» **TASK ITEM**: Reproduce the entries in full and exactly. Pictures stay out.

Items from a data source:
==*==

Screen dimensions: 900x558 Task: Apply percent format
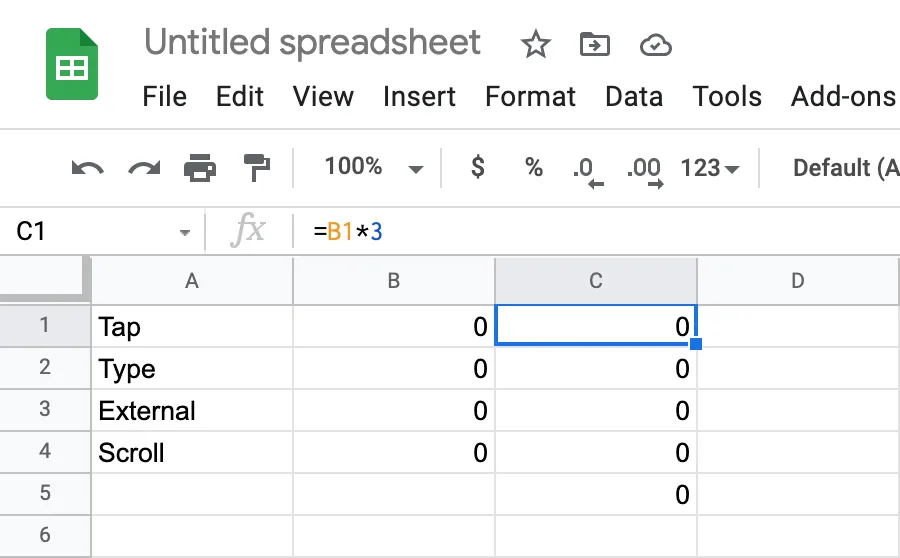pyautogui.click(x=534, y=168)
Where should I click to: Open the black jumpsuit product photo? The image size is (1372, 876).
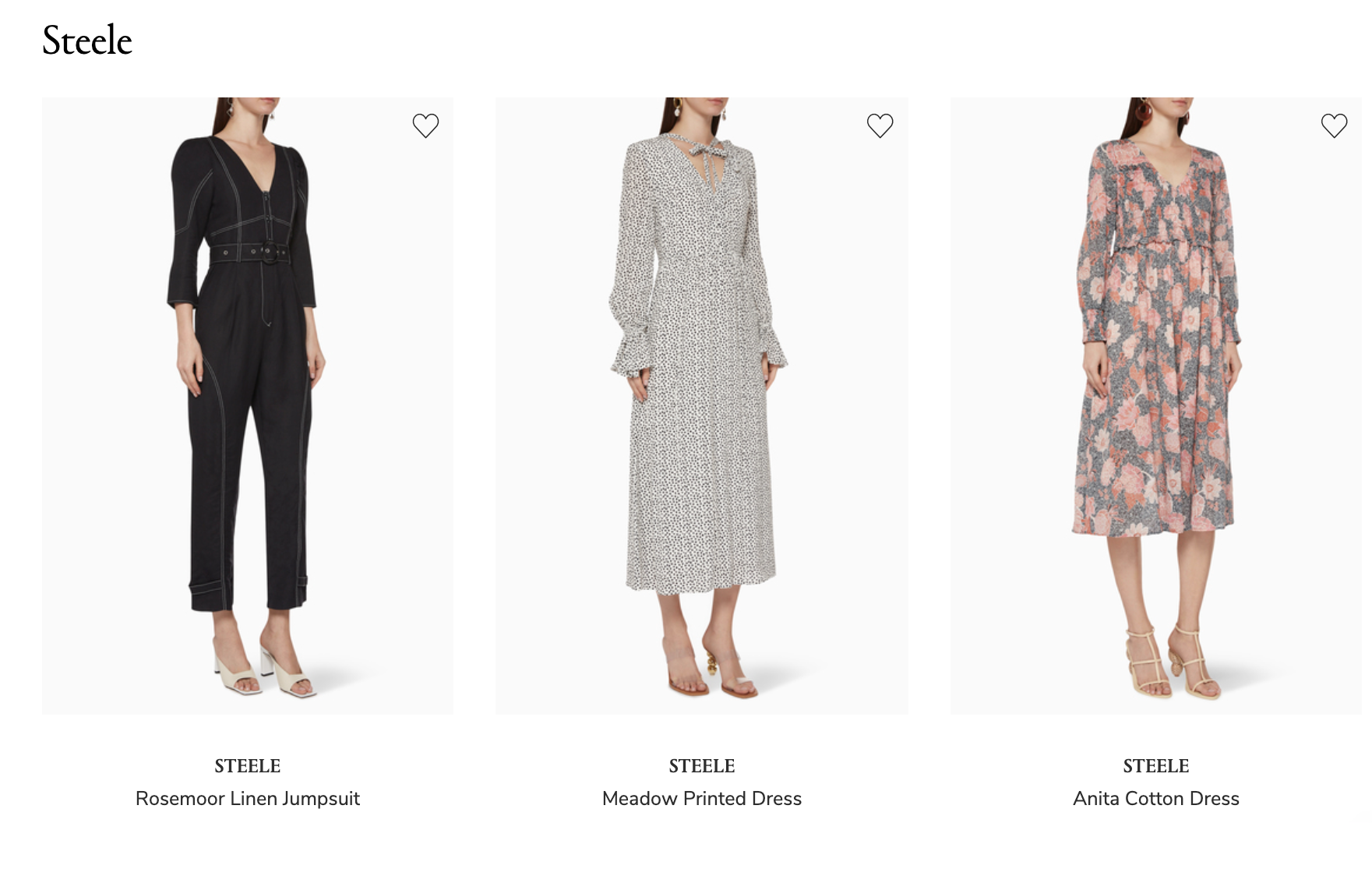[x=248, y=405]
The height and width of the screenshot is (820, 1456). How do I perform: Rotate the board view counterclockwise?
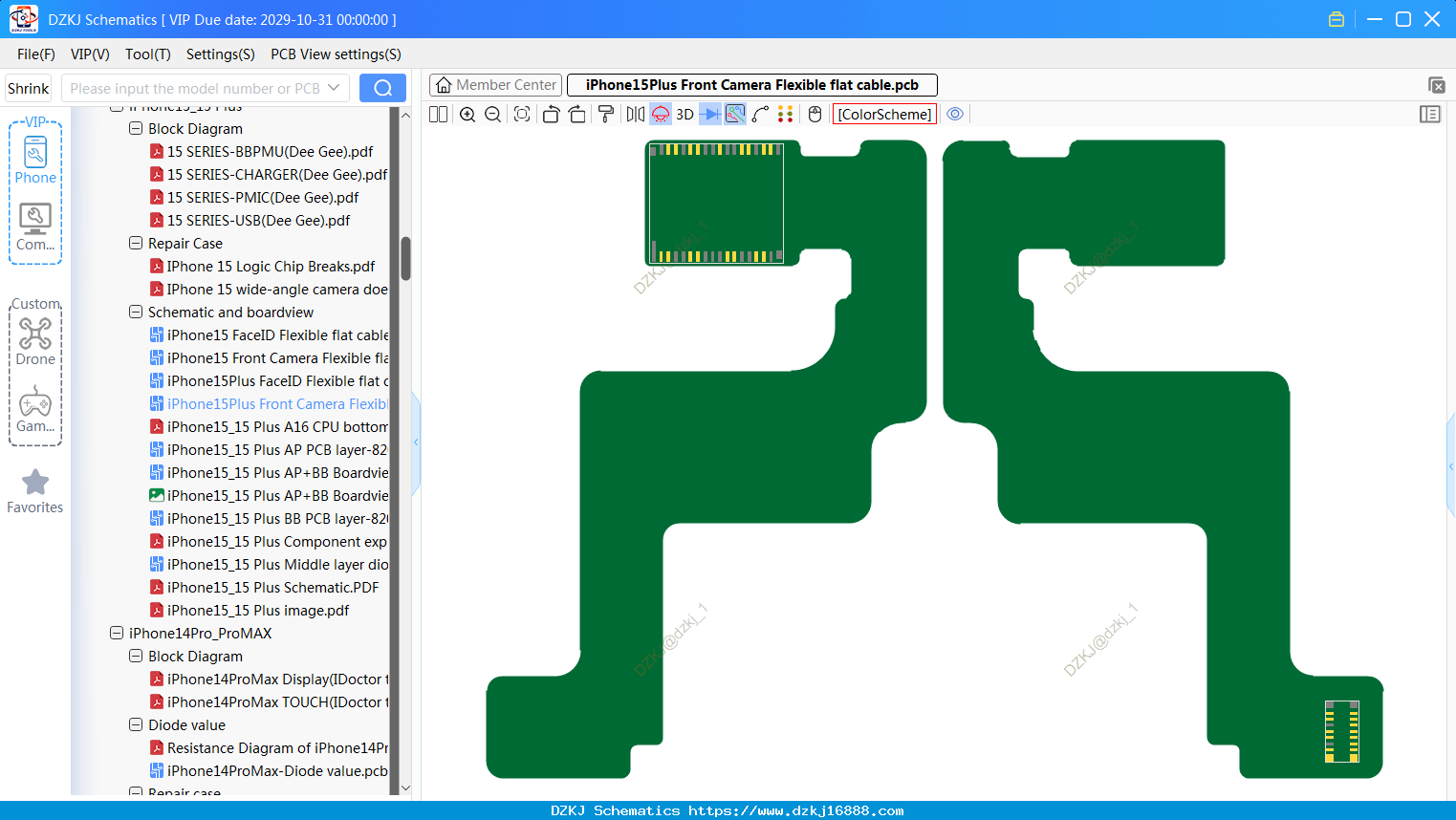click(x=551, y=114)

==*==

» **WRITTEN ANSWER**:
Screen dimensions: 900x558 Task: Apply percent format
pyautogui.click(x=534, y=168)
Where should I click to: Open the black jumpsuit product photo? The image size is (1372, 876).
[x=248, y=405]
The height and width of the screenshot is (820, 1456). How do I perform: Rotate the board view counterclockwise?
click(x=551, y=114)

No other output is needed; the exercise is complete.